Parallel texts and multilingual language processing

The central vehicle for our research in this area is parallel texts, translation equivalents of the same material in different languages. An important application of parallel texts is the transfer of linguistic annotation and computational models between languages. This allows (typically highly labour-intensive) annotation developed for one language to be applied to many other languages lacking such resources. Another application is fast large-scale investigations in linguistic typology, carried out in cooperation with the Section for General Linguistics. Neural machine translation and language modelling, which has emerged in the last few years following advances in machine learning, is yet another area in which we are active.

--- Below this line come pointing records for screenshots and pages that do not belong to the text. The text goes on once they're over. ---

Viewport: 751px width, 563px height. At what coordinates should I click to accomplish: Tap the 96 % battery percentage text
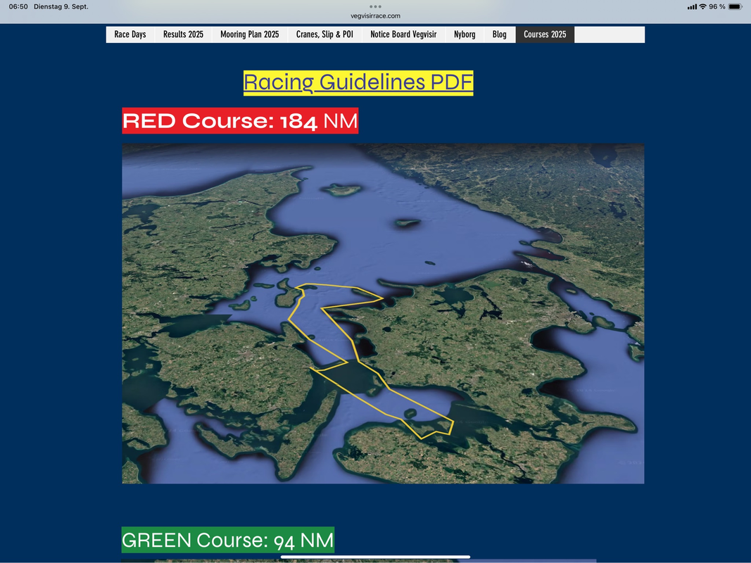point(717,6)
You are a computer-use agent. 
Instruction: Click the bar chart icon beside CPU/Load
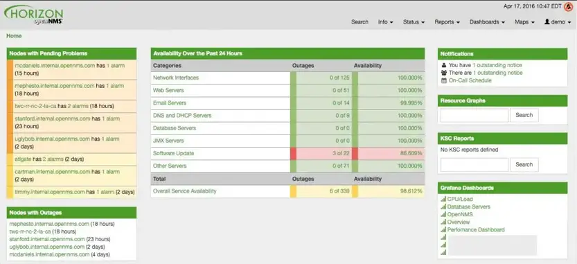tap(443, 199)
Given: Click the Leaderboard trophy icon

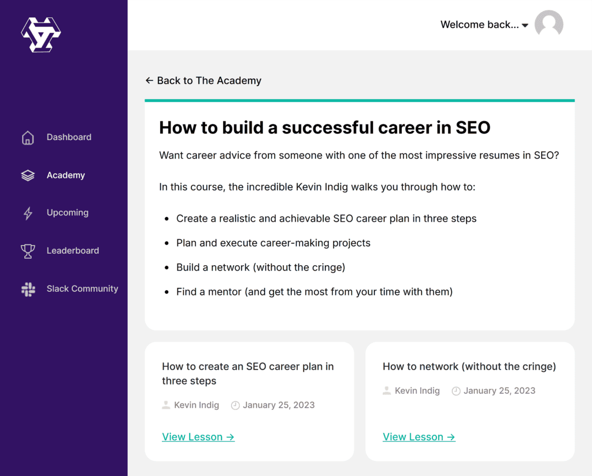Looking at the screenshot, I should (28, 251).
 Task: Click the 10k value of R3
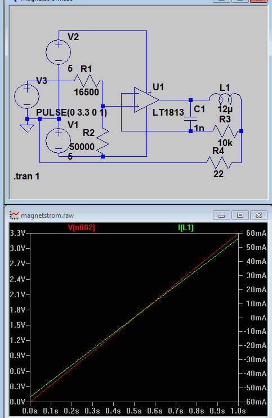point(225,143)
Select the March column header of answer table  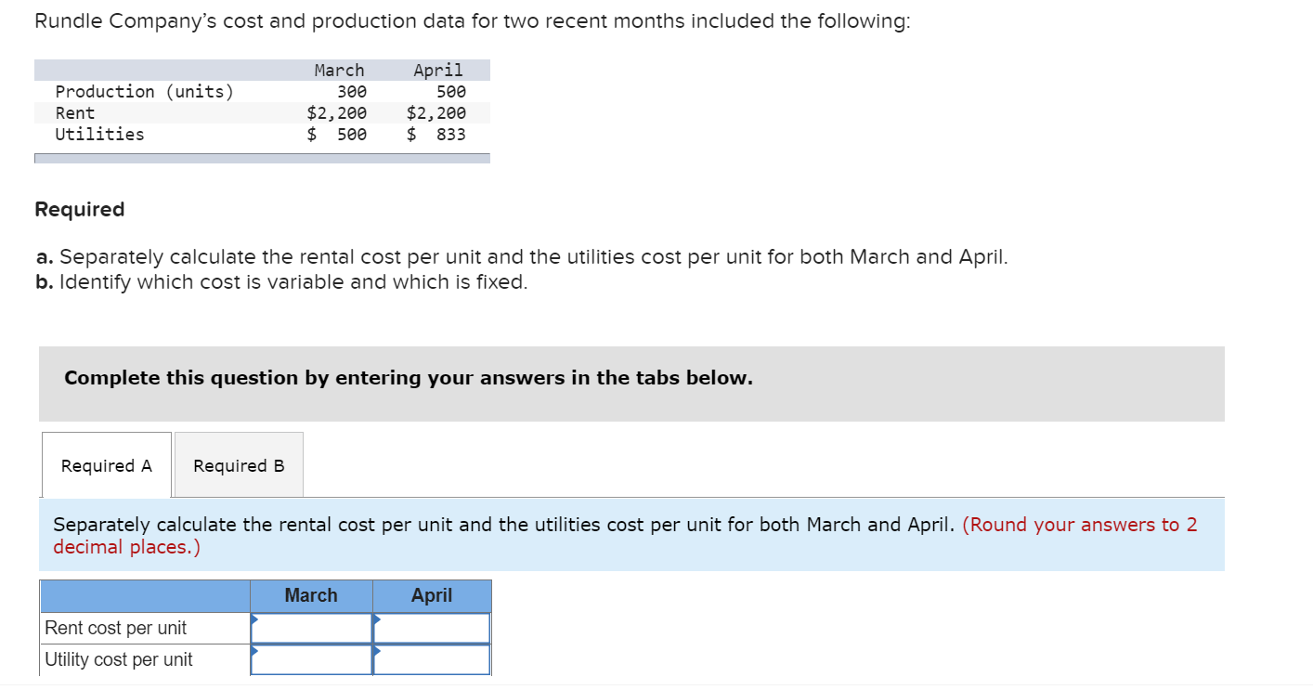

First- and second-language acquisition

A general goal of this research is to understand the nature of the information conveyed between parents and infants, and the implications of this for first-language acquisition. To this end, we have developed multimodal annotation for corpora of parent–child interaction, and have studied phenomena such as repetitiousness, disfluencies, speech rate, and the synchrony between social cues (mainly eye gaze and hands) and spoken utterances. In second-language acquistion, we have investigated specific techniques for aiding learners, such as distinguishing spelling errors potentially related to pronunciation from other errors. We also participate in SweLL, a project for development of a general infrastructure for learner corpora and tools for Swedish.

Linguistic resources

The section provides key resources for linguistic research as well as practical natural-language-processing systems. Building on data sets collected by the Section for Phonetics and the Sign Language Section, we have developed rich linguistic annotations for parent–child interaction and for dialogues in Swedish Sign Language. We have also produced annotated text corpora of written Swedish, including a collection of Strindberg's works and extended annotations for the Stockholm–Umeå Corpus (SUC). The natural-language-processing tools that we provide include systems for part-of-speech tagging, word alignment and machine translation. Much of our activities under this heading are carried out through the Swe-Clarin project.